**Exercise instructions:**
Given the records below, pull every line with the word "will" into the answer.

-- Material supplied follows --

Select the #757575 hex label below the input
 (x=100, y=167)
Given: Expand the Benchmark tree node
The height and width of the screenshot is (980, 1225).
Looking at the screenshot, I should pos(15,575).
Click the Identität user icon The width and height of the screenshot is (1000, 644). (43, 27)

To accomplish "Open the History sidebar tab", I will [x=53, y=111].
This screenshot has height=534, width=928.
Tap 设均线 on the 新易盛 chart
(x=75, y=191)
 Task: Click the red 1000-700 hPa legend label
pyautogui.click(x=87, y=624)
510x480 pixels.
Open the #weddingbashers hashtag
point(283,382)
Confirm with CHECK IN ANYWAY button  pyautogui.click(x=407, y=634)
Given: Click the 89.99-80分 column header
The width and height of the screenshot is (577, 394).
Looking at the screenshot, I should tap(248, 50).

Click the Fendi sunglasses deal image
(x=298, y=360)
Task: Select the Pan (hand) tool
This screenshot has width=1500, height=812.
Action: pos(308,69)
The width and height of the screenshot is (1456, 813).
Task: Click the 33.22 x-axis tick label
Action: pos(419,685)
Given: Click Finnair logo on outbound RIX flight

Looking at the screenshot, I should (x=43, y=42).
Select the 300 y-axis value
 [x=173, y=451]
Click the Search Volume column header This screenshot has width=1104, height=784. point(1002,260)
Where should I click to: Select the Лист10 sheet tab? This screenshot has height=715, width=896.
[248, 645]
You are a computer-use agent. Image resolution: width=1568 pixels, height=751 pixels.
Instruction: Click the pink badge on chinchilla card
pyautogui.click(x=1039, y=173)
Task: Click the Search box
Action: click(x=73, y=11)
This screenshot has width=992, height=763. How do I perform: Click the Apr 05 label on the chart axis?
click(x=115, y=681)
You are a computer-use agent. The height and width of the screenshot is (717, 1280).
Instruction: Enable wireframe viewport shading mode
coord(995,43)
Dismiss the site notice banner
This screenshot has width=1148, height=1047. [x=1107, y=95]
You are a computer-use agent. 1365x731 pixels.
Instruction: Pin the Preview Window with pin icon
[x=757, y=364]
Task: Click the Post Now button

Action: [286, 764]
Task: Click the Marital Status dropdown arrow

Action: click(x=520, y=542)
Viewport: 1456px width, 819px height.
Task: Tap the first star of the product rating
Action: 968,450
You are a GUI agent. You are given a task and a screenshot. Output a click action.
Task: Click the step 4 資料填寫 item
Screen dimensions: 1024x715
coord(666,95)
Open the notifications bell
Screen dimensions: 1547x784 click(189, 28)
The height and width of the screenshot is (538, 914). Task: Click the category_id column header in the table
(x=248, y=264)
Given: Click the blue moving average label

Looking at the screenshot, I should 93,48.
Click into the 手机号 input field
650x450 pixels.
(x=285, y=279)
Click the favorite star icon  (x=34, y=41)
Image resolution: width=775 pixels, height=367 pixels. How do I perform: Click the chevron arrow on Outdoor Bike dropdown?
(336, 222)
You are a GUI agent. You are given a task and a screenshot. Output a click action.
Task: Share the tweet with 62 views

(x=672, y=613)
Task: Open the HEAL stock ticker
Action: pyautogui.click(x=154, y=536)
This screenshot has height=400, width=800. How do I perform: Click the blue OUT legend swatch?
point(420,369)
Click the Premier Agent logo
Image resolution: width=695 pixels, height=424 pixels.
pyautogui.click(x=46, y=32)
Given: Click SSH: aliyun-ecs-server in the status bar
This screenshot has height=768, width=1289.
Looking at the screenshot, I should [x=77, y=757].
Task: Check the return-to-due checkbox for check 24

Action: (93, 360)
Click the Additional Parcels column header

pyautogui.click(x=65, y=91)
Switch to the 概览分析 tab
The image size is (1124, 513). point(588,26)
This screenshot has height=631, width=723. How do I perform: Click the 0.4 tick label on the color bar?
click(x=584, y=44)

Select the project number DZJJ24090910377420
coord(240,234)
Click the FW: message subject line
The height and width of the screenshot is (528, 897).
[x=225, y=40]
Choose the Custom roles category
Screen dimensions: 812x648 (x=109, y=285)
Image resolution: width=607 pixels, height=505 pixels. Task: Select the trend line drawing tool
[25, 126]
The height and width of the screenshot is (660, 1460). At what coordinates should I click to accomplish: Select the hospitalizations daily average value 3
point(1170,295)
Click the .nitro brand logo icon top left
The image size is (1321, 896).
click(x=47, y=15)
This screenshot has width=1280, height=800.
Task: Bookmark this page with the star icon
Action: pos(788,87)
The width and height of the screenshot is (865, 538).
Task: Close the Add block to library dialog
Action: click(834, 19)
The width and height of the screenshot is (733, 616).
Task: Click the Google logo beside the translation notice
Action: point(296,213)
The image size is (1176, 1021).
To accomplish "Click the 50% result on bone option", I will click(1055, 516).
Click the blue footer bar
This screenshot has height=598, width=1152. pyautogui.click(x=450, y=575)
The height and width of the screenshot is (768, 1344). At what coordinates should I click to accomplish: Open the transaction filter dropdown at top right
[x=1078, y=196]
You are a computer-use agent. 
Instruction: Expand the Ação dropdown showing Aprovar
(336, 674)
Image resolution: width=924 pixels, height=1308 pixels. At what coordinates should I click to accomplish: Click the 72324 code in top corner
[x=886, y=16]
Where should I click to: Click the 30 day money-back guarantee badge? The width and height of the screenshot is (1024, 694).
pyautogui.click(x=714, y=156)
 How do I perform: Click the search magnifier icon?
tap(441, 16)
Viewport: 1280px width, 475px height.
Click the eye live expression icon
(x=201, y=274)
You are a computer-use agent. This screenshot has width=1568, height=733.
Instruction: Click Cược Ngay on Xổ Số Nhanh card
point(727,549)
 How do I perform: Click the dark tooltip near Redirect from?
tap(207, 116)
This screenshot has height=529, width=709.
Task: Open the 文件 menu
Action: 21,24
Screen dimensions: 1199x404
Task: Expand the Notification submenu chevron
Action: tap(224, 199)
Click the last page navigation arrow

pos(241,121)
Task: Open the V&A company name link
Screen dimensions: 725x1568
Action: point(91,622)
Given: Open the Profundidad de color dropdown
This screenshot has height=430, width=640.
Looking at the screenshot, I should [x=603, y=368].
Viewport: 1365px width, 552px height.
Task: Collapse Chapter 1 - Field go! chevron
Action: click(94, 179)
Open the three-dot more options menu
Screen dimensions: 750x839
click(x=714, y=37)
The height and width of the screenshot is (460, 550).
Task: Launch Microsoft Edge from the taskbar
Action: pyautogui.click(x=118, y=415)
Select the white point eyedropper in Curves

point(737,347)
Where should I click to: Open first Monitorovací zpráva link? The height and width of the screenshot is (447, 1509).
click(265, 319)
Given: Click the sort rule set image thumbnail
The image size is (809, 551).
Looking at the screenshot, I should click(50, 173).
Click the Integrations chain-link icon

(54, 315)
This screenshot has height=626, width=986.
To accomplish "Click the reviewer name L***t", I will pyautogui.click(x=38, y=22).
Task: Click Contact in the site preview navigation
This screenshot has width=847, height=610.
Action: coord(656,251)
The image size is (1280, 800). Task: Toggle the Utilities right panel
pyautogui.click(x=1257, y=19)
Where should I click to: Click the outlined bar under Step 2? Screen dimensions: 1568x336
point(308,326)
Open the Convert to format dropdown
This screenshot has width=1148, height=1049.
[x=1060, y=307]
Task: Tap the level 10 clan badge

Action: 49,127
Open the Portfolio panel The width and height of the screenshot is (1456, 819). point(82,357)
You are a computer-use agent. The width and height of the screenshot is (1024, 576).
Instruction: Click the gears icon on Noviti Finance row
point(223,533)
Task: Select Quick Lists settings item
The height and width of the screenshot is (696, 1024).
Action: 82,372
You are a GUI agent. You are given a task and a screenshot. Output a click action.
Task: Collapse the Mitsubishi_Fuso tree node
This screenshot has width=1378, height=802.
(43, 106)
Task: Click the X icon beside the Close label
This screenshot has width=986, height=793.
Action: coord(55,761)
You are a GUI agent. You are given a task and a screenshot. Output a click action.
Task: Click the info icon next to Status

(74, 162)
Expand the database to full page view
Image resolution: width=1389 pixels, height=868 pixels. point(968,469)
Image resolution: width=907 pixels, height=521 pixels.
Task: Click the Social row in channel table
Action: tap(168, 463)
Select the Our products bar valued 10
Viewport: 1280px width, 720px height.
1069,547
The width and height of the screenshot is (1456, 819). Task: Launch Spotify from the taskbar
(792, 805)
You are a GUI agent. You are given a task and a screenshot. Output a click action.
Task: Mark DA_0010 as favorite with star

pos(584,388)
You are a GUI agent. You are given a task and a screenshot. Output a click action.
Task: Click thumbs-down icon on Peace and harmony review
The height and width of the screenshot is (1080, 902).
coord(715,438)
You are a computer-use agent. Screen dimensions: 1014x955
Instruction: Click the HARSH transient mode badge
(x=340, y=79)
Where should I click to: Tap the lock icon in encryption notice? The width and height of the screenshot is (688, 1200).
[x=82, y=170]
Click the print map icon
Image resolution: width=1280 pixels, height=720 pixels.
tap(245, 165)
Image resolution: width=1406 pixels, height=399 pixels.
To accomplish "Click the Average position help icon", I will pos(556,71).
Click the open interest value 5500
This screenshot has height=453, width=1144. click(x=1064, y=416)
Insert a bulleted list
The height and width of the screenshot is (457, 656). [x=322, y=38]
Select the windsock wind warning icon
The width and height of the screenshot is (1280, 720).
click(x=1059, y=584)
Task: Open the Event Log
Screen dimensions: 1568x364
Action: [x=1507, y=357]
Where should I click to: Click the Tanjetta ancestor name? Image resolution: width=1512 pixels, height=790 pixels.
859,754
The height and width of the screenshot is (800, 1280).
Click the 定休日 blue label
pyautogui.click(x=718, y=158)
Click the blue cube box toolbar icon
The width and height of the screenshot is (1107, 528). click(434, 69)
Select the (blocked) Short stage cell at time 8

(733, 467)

-- Material supplied concluded --

**Answer to this problem:**
To accomplish "Open the History sidebar tab", I will [x=53, y=111].
To accomplish "Click the 50% result on bone option", I will click(1055, 516).
To accomplish "Click the reviewer name L***t", I will pyautogui.click(x=38, y=22).
To accomplish "Click the Average position help icon", I will pos(556,71).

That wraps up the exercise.